My brain IS on vacation.
Ever since the weather started to get nice and spring-ish, I've had the hardest time concentrating on anything school-related. Not good, since I still have 3 and a half weeks left of classes before finals and a couple of major assignments due towards the end of the semester.
I only have 4 days of actual school until spring vacation. I need it. I have trouble focusing when the weather gets nice..but also when it's bad. It started snowing randomly today, and I was so mesmorized by it. I just stared out the window all during class .
Broadway Legend Joined: 2/28/06
I didn't have snow.
I am doing a sketch of Times Square and it's not easy.
It was so perfectly planned during my lunch schedule so that I would be freezing and wet for the rest of school haha.
Stand-by Joined: 9/25/04
we went all year without a decent snowfall.
I think if one ever creates a Andrew Lloyd Webber website, it should be titled "Andrew Lloyd Website".
(It's wittier when said outloud...)
That's about as banal as it comes.
I have to keep my IM turned on at work, and one of my acquaintances sends me messages all day about what happened on Divorce Court, what he's going to do at the spa as well as very personal questions that I certainly don't want to answer in the office.
Good grief.
Ask him what he thought about the basketball game last night.
son of a gun, I'm in a *very* similar situation myself. I actually have to drop a class because I missed it so often due to a medical condition I've recently developed. You'd think losing 3 credits would help me be less stressed but all it's made me realize is that I can't drop anymore classes, no matter how bad I'm doing, because I'll drop below the full-time student limit.
So much for my sleep schedule. I just woke up. I feel like sh*t. In more ways than one.

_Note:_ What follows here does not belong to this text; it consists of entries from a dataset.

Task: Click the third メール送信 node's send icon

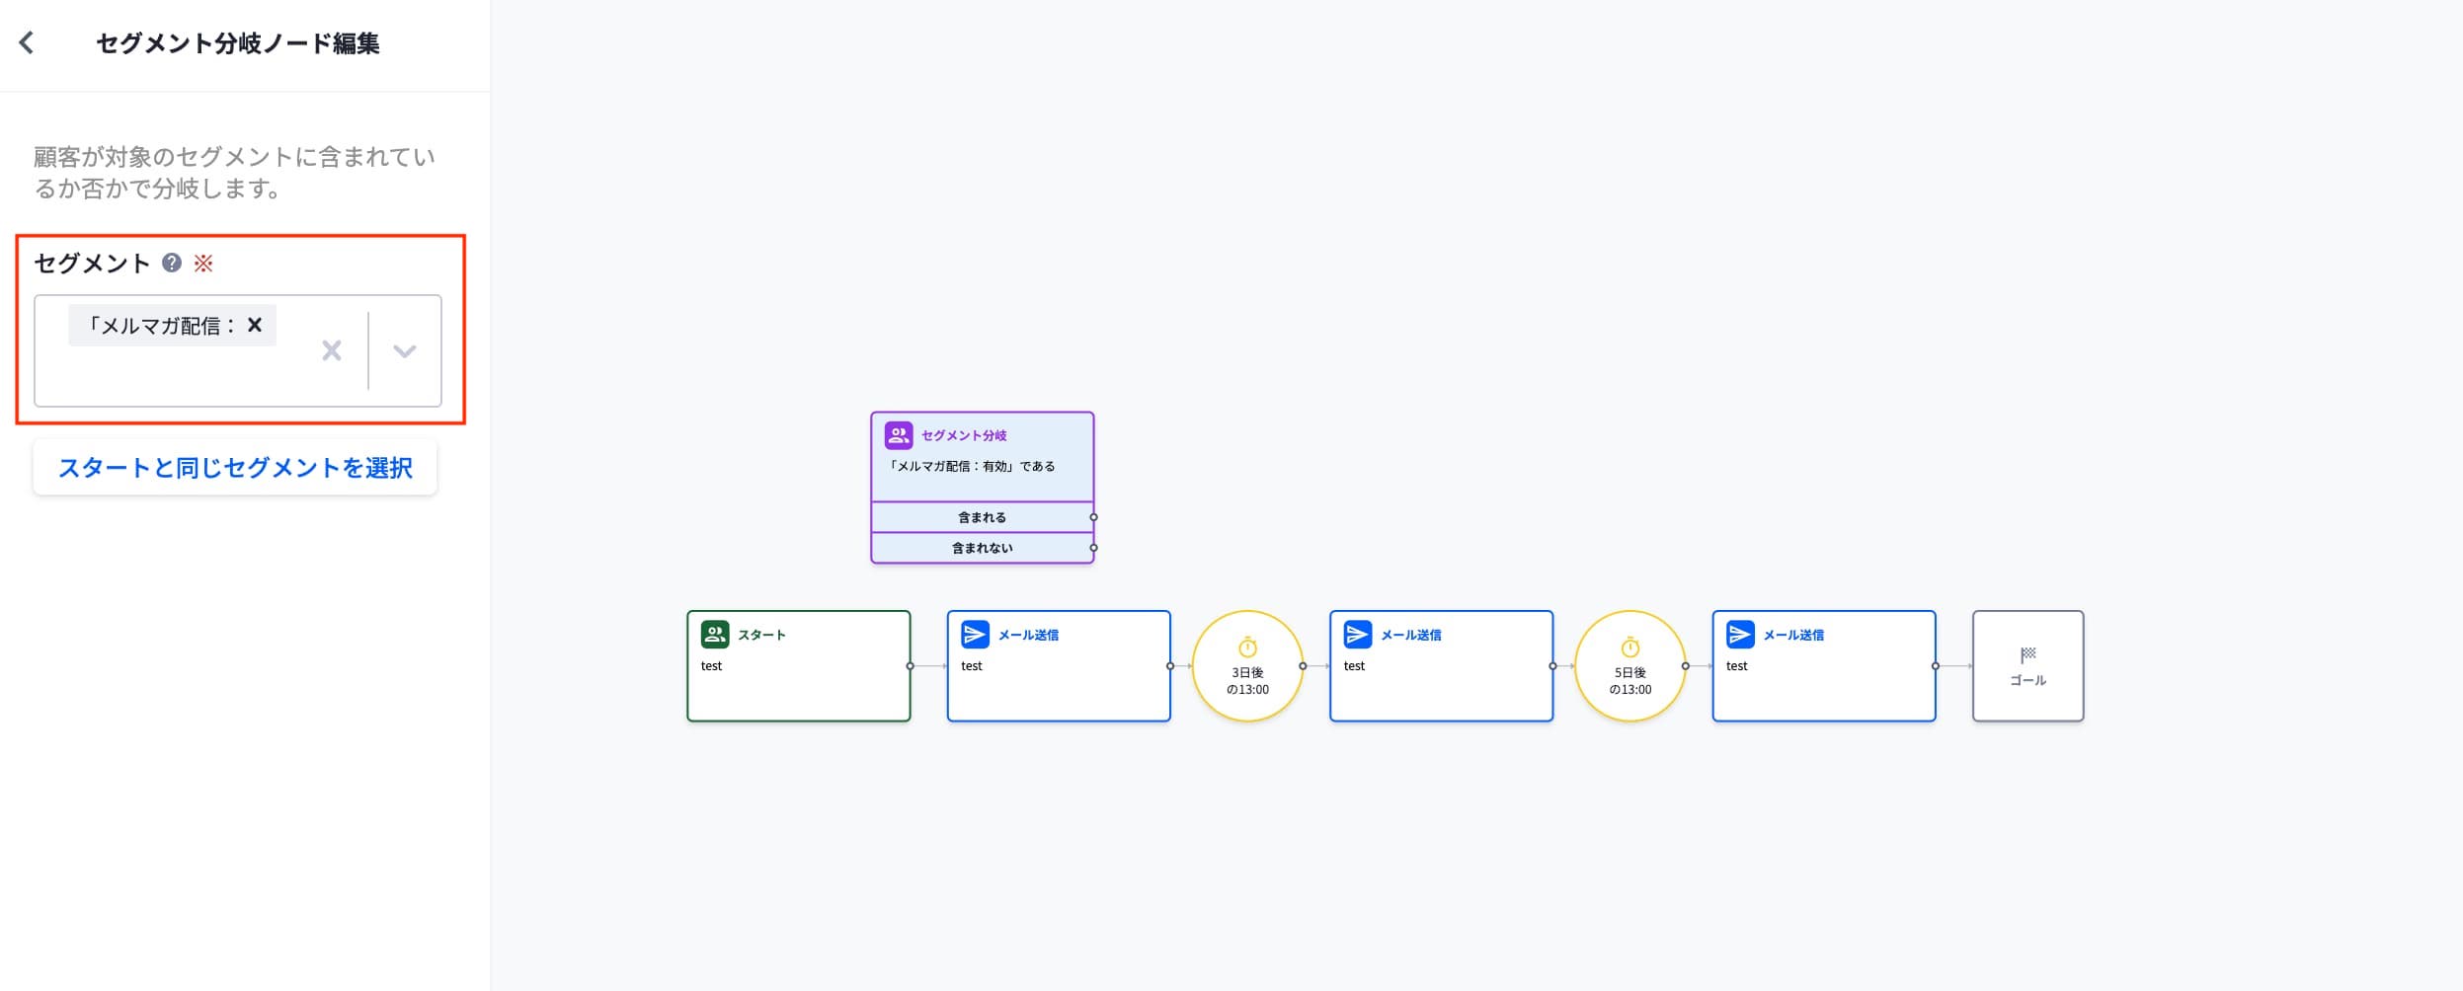Action: pos(1739,635)
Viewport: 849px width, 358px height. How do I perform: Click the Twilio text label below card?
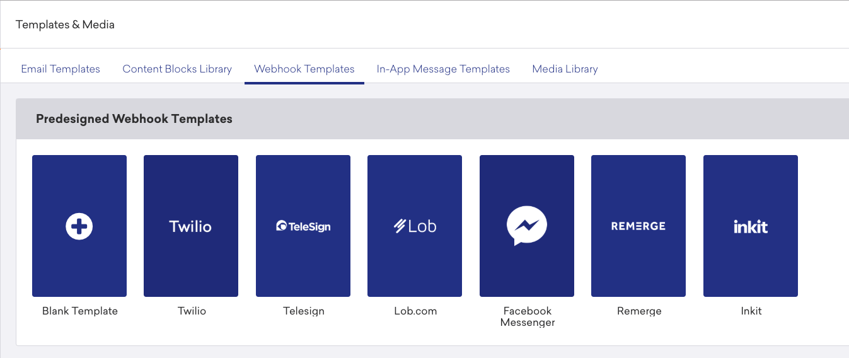tap(192, 311)
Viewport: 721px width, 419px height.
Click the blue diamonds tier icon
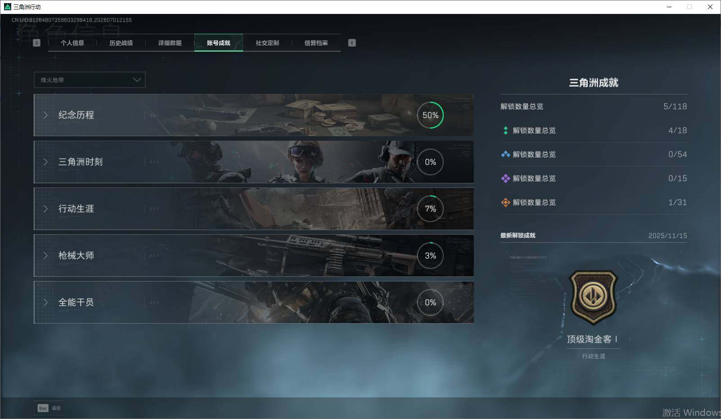[505, 154]
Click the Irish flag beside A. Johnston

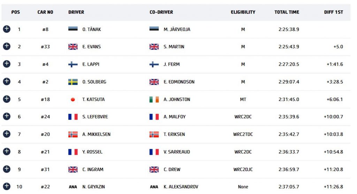[154, 99]
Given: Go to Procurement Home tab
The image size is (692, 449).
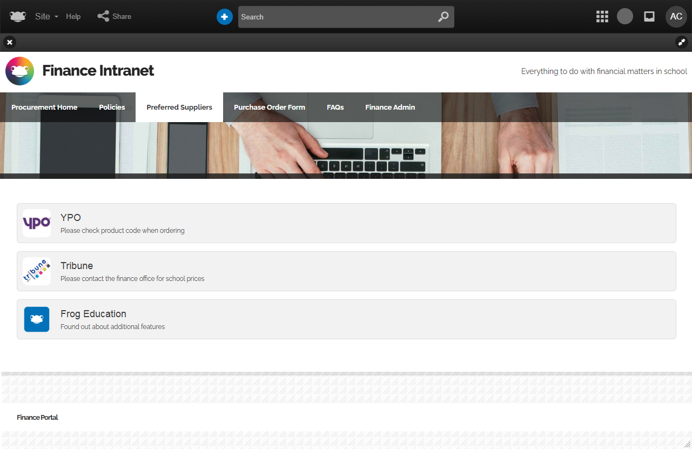Looking at the screenshot, I should [x=44, y=107].
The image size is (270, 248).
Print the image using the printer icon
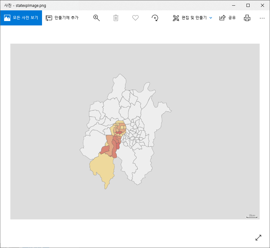pyautogui.click(x=247, y=18)
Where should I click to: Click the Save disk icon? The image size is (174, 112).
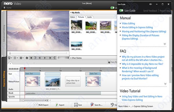tap(76, 105)
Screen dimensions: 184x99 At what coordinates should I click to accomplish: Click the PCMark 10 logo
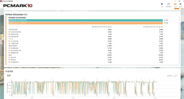(x=18, y=6)
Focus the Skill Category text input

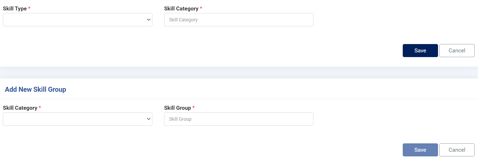click(x=238, y=20)
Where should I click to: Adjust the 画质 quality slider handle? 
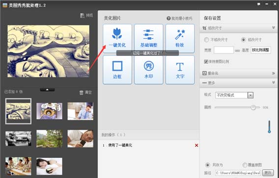click(x=253, y=107)

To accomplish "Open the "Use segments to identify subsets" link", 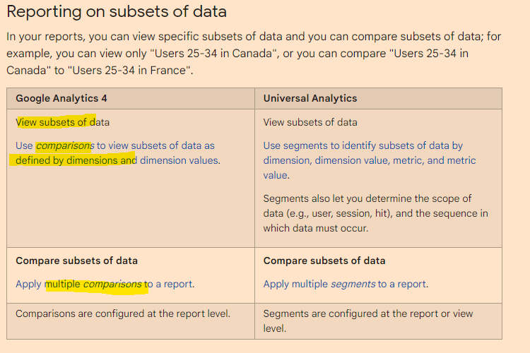I will click(363, 145).
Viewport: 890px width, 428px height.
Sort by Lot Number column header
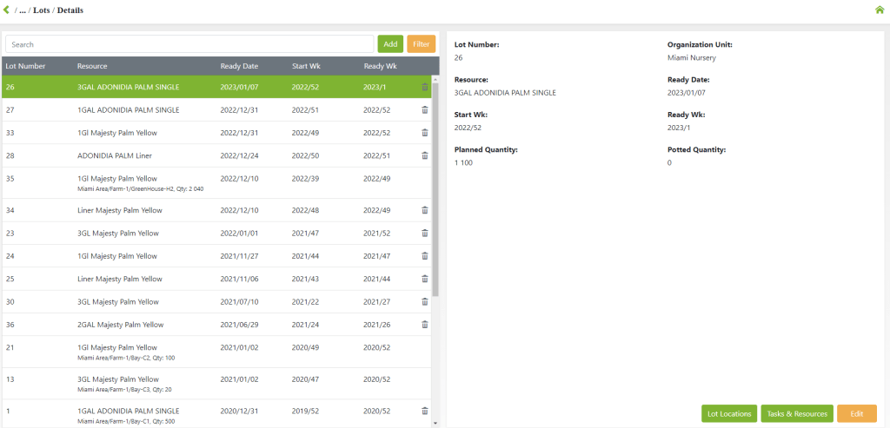coord(25,66)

Broadway Legend Joined: 2/28/06
*hugs* I'm here with ya Em..ever since 2nd period i've had the worst headache.
Allergy season is in full stride, Em...
personal questions at work? tsk, tsk...
My allergies are actually not that bad yet! That's a surprise.
Broadway Legend Joined: 12/31/69
What's wrong, Em?
I've been incredibly tired all week, although I take comfort in the fact that there are only 29 days of high school left.
I can't concentrate on ANYTHING. I just stare into space and think about.... other stuff. I'm totally preoccupied. all. the. time. I have so much work to do, but the more I sleep and the more time I waste, the less of it gets done and the more stressed I am about that.
Broadway Legend Joined: 12/31/69
Perhaps you should go out for a walk? I don't know what the weather is like over there, but I find that always helps to clear my mind.
I did a lot of that last week; walking, just getting out and away from stuff. It helped. Until I came back.
I need to learn to let things go; I wish I could stop wanting to hold onto hoping for things without feeling sad. Or something.
Bleh. I don't know. This is too banal even for the banal thread.
Just joined the thread to publicly state that I'm in a bad mood today. People pissed me off, and I genuinely feel like commiting murder. It was suggested that I should chop 'em up and bake them into pies. And it's sounding like a REALLY good idea.
People are the worst. Right now, I am one pissed off chica.
That is all.
ps. Hugs, em. I wish I could be of mre comfort, but, well, as you see, I'm in a mood today...
There's no such thing as too banal for the banal thread. I hope that you all feel better/less homicidal soon.
I don't want to go to physics lab. Bleh.
I'm not in class. But I AM doing work. Brainless work, but work that needs to get done nonetheless.
I should probably eat.
Broadway Legend Joined: 2/28/06
aww feel better Em. *hugs*
I'm in the library..the girls next to me are being obnoxious and standing on the chairs.